Tom Alberg, a business leader with a vision for innovation in the tech world, who backed Amazon with one of its first investment checks at its inception and helped shape numerous companies and civic organizations in Seattle, died Friday at 82.
He had suffered a stroke about a year ago.
Alberg was a co-founder of Madrona Venture Group, which has invested in Pacific Northwest technology startups for 27 years.
Best known for his early investment in Amazon, he served on the company’s board for 23 years and helped guide it through the years when it lost large amounts of money before it evolved into the powerhouse of e-commerce profit that now dominates retail in the U.S. and beyond.
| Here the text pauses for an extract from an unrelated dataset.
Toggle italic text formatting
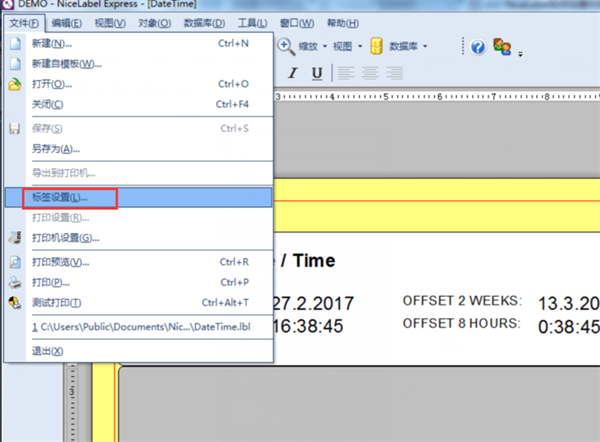 point(293,73)

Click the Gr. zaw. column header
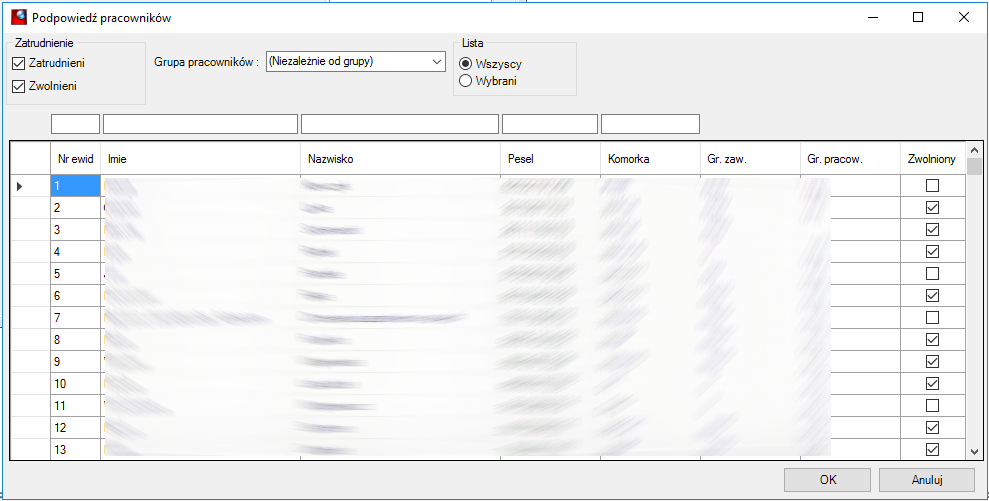pos(751,159)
Amazon founder Jeff Bezos tweeted that Alberg was “a visionary and also just a wonderful, good man. I was so lucky to have you in my life, Tom.”
Bezos’ successor as CEO of Amazon, Andy Jassy, tweeted that although Alberg’s “professional & civic accomplishments were many,” what most impressed him “was his character — humble, high integrity, missionary, cared about his community — as good a guy as they come.”
Before Amazon transformed retail, Alberg’s focus on technology clients helped grow Perkins Coie into the Northwest’s largest law firm, where he was lead outside counsel to Boeing and Alaska Airlines. And he took an executive role in McCaw Cellular, which later became AT&T Wireless.
He helped jump-start the growth of the University of Washington Paul G. Allen School of Computer Science & Engineering.
And he joined CEOs of major Seattle companies and former Gov. Chris Gregoire to start Challenge Seattle — a hub for business and community leaders to focus on civic issues that affect the region.
He was one of the principals who developed the Four Seasons Hotel in downtown Seattle.
He also transformed his family’s farm in Carnation into the nonprofit Oxbow Farm & Conservation Center, which researches and practices sustainable farming methods. And he co-founded Novelty Hill and Januik wineries in Woodinville.
News of his death spurred sympathy messages Saturday from business leaders around the region, including from Satya Nadella, CEO of Microsoft.
Nadella said of Alberg: “Through his work, vision, and humanity, he had a profound impact on both our industry and community.”
The grandson of a Swedish immigrant, Alberg grew up in Ballard and attended Ballard High School. He worked on the family farm known as the Oxbow property that he later built into the nonprofit.
He earned an undergraduate degree at Harvard and a law degree from Columbia Law School, where he was an editor of the Columbia Law Review.
He worked as an attorney at Cravath, Swaine & Moore in New York City before returning to Seattle and joining Perkins Coie.
Among the companies Alberg backed and guided at Madrona are Redfin of Seattle, a tech-based real estate company; Apptio of Bellevue, which develops business management software; and Impinj of Seattle, which makes radio-frequency identification devices and software.
Alberg is survived by his second wife, Judi Beck; five children: Robert, Katherine Anderson, John, Carson and Jessica; and four grandchildren.
The family requests that remembrances be made in the form of contributions to the Oxbow Farm & Conservation Center.
Correction: An earlier version of this story misstated when Alberg had suffered a stroke. It was not last month but about a year ago.